Problems to solve:
[a] Summarize the thunderstorm piece in two sentences.
[b] Duplicate the part of the thunderstorm piece that opens with the words containing "With spring in" and closes with "the strongest weather.".
[c] Answer these questions from the thunderstorm piece, one answer per line:
(i) Where did the writer live as a child?
(ii) For how many years has the writer lived in St. Charles?
(iii) Which semester does the writer call the worst?

Document:
━━━━━━━━━━━━━━━━━━━━━━━━━━━━━━

Thunderstorms more frightening than ever before

Jessica MacIntosh

Jessica MacIntosh

With spring in full swing, flowers aren’t the only things associated with the season.

Usually the famous saying “April showers bring May flowers” has some meaning behind it. Those April showers shouldn’t be called showers, especially in the Midwest. It’s questionable whether they bring May flowers.

It’s more than just showers; it’s some of the strongest weather.

The spring semester 2003 was the worst. I have never seen the weather so bad before. It is true Joplin is in Tornado Alley.

One of the biggest things that make my hair stand on end is a thunderstorm. We all have childhood fears; those fears start to outgrow us at a certain age. Thunderstorms were not one of my fears growing up.

When I was a child, living in Newport News, Va., I remember sitting at the bay window with my mother, watching the storms come in with the cool lightning strikes zigzag across the sky.

That was just a memory. Now, thunderstorms are terrifying. There is no reason why. I just don’t like them.

I have lived in St. Charles for 15 years, and the weather has never been that bad. Since starting college at Missouri Southern, the weather has had a mind of its own.

━━━━━━━━━━━━━━━━━━━━━━━━━━━━━━

Given information:
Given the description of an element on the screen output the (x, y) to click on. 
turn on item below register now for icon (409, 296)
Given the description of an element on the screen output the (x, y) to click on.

━━━━━━━━━━━━━━━━━━━━━━━━━━━━━━

Problem solutions:
[a] The writer says spring brings more than showers, especially in the Midwest, and calls the spring 2003 semester the worst weather they have seen, noting that Joplin is in Tornado Alley. As a child in Newport News, Va., the writer enjoyed watching storms, but now finds thunderstorms terrifying and says the weather has had a mind of its own since starting college at Missouri Southern.

[b]
With spring in full swing, flowers aren’t the only things associated with the season.

Usually the famous saying “April showers bring May flowers” has some meaning behind it. Those April showers shouldn’t be called showers, especially in the Midwest. It’s questionable whether they bring May flowers.

It’s more than just showers; it’s some of the strongest weather.

[c]
(i) Newport News, Va.
(ii) 15 years
(iii) The spring semester 2003